Lines from the line with "Open the X8681" to the line with "Task: Select the 1988 rate cell 417.6" in the entries below, and only those, must be output exactly, with both ends included.

----- EXERCISE INPUTS

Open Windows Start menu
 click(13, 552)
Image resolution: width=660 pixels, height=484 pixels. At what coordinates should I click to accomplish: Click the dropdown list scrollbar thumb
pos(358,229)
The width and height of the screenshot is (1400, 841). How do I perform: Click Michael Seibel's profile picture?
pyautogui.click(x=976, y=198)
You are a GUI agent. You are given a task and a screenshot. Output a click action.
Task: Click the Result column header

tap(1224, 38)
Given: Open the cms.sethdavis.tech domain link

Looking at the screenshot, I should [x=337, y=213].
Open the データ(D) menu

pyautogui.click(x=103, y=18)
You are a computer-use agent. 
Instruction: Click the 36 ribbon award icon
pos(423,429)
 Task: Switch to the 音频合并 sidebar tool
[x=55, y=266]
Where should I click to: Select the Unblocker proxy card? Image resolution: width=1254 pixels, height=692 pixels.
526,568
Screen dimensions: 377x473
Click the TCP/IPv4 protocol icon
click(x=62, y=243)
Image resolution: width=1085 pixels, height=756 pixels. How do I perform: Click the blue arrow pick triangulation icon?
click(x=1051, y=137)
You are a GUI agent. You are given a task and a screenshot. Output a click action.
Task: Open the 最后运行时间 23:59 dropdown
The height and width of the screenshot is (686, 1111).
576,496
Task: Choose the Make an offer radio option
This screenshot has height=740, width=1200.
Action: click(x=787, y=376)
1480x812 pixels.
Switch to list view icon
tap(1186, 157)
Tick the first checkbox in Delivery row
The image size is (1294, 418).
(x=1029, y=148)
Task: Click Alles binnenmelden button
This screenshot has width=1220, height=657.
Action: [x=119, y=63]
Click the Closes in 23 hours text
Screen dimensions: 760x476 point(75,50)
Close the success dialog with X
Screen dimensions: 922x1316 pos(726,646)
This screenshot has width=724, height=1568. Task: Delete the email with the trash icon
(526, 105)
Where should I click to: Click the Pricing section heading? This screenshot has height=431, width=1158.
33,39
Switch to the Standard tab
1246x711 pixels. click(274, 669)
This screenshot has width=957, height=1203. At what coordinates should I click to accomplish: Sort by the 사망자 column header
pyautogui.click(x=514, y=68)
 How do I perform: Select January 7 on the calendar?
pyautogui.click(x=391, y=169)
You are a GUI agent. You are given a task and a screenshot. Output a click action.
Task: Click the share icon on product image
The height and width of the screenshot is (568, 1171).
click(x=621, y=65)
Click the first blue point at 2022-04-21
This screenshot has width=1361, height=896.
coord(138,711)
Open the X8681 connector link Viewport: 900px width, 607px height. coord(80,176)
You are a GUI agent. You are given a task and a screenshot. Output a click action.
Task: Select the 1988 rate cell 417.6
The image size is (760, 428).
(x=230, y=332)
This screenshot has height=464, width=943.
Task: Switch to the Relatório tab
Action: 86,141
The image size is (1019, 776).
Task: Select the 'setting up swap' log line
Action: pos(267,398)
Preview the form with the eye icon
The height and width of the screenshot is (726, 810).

----------

__SOLUTION__
Open the X8681 connector link Viewport: 900px width, 607px height. coord(80,176)
You are a GUI agent. You are given a task and a screenshot. Output a click action.
Task: Select the 1988 rate cell 417.6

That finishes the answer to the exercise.